Weak competition and market concentration, rather than high production costs, are the main drivers of persistently high cement prices in Nigeria, according to Agora Policy, a Nigerian think tank.
In a new policy insight titled Market Power and Failure of Competition Policy in Nigeria’s Cement Industry, the organisation said Nigeria’s cement market structure is allowing dominant producers to sustain high prices despite surplus production capacity.
Agora Policy noted that Nigeria achieved self-sufficiency in cement production as far back as 2012 and now has installed capacity well above domestic demand. However, prices have remained elevated, resulting in unusually high profit margins for the three dominant producers — Dangote Cement, Lafarge Africa and BUA Cement.
According to the report, average operating profit margins in the cement industry stood at about 49 per cent as of September 2025, up from around 30 per cent in 2024. These margins, it said, are significantly higher than those recorded in North America, Europe, Asia and most of sub-Saharan Africa.
The think tank argued that the combination of excess capacity, high prices and strong profitability suggests that pricing outcomes are shaped more by market power than by cost pressures.
“Nigeria has built the capacity it set out to build, but the benefits of that achievement have yet to fully reflect in prices paid by households, builders and government,” the report said.
While cement producers often blame high prices on taxes, energy costs, transport bottlenecks and financing challenges, Agora Policy questioned why Nigerian firms are able to sell cement profitably at lower prices in export markets.
“If costs are the binding constraint, why can Nigerian producers sell cement abroad at lower prices than Nigerians pay at home?” the report asked, adding that the gap points to the influence of market structure and pricing power.
The organisation traced the current market concentration to import-substitution policies introduced in the late 1990s and early 2000s, which offered tariff protection, tax incentives, foreign exchange support and exclusive limestone concessions.
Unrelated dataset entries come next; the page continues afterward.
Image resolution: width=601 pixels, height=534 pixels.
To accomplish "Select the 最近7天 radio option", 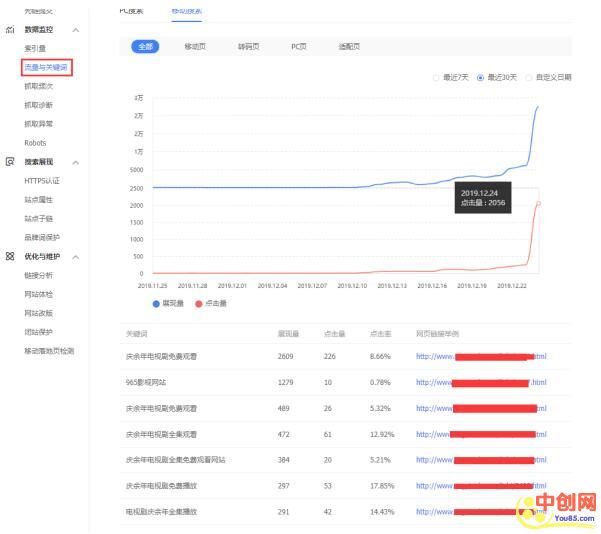I will pyautogui.click(x=435, y=77).
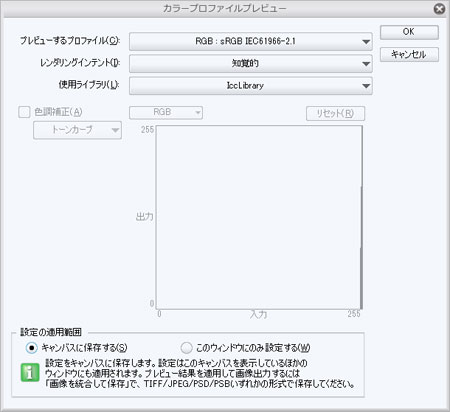Click the キャンセル button

409,54
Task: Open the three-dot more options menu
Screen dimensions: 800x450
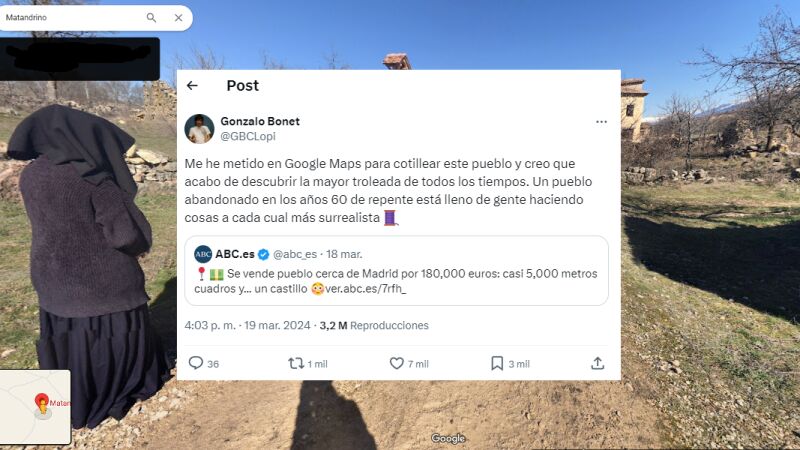Action: click(x=601, y=122)
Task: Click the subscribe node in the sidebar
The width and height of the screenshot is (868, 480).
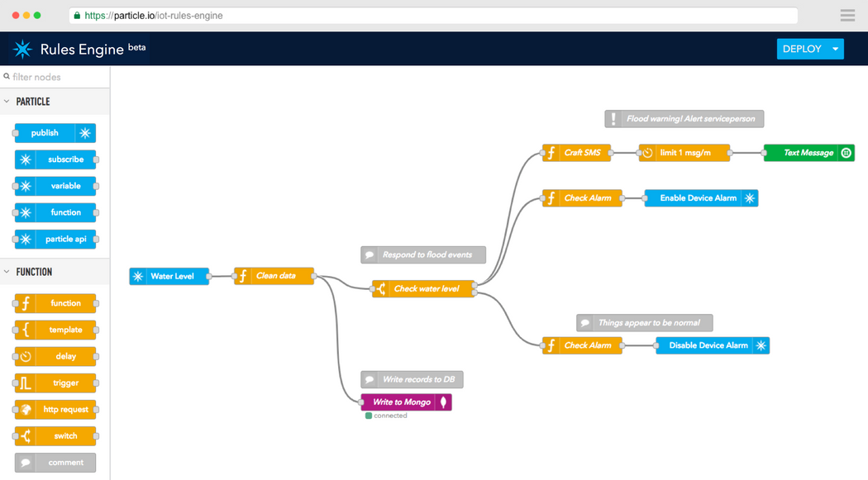Action: coord(55,159)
Although these measures succeeded in boosting local capacity and eliminating imports, they also entrenched a market dominated by three firms.
According to the report, excess capacity has become a strategic tool used by incumbents to deter new entrants, reinforce dominance and limit competitive pressure.
Agora Policy also observed that cement markets in Nigeria operate largely on a regional basis, allowing producers to charge higher prices in areas where logistics and transport costs restrict consumer choice.
The think tank warned that high cement prices act as a “hidden tax” on housing and infrastructure, increasing construction costs and limiting what governments can achieve with constrained budgets.
Rather than reopening cement imports, which it said would offer only temporary relief, Agora Policy called for competition-focused reforms. These include opening access to limestone deposits, addressing logistics-related barriers, tackling regional dominance and strengthening oversight by the Federal Competition and Consumer Protection Commission (FCCPC).
“Nigeria’s cement challenge is no longer about building capacity but about restoring competition,” the report said, warning that without stronger safeguards, industrial policies risk entrenching dominance at the expense of affordable housing, infrastructure development and inclusive growth.